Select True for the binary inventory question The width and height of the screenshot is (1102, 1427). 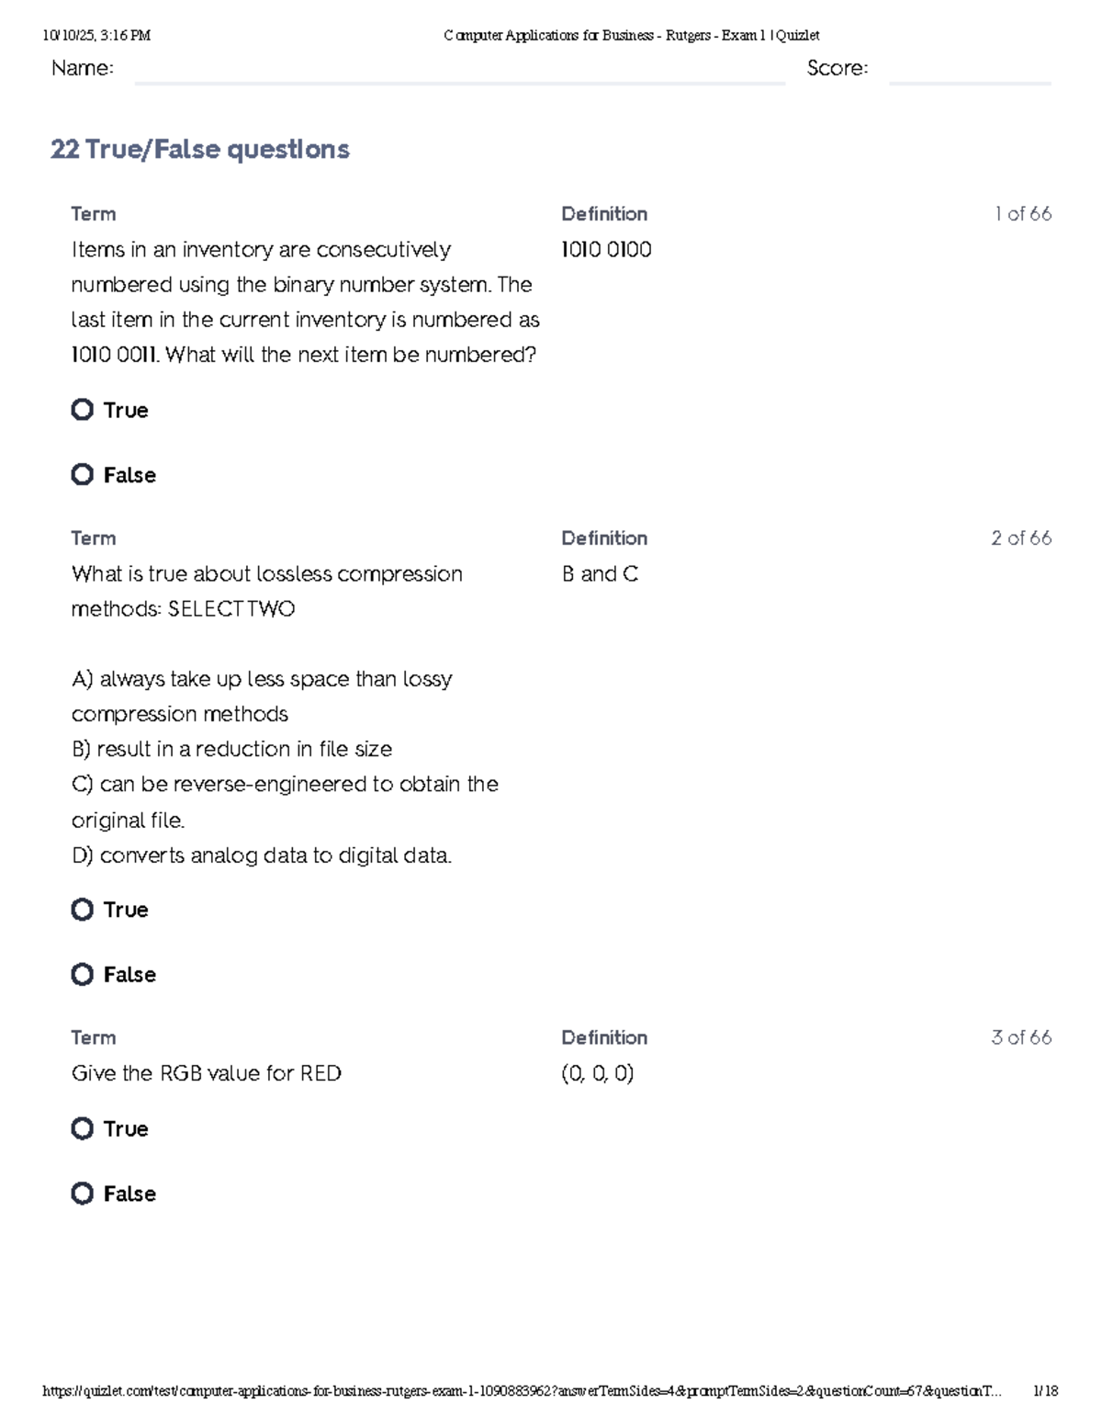coord(83,410)
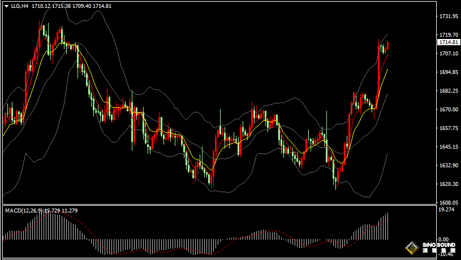Click the MACD(12,26,9) indicator label

24,211
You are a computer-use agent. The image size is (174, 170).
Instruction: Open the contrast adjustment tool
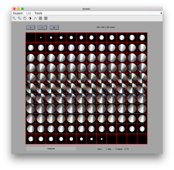tap(30, 18)
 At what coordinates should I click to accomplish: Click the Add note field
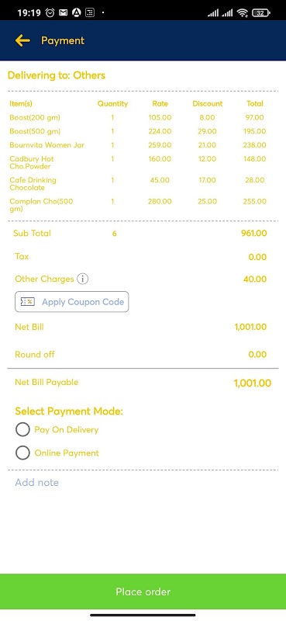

### WHAT YOU HAVE TO DO
Arrange the lines of the data above as a numbered list, from the line with "You are a computer-use" through the end of the data, both included. Skip blank lines and leave out the pictures.

### RESULT OF THIS TASK
1. You are a computer-use agent. The image size is (174, 170).
2. Instruction: Open the contrast adjustment tool
3. tap(30, 18)
4.  At what coordinates should I click to accomplish: Click the Add note field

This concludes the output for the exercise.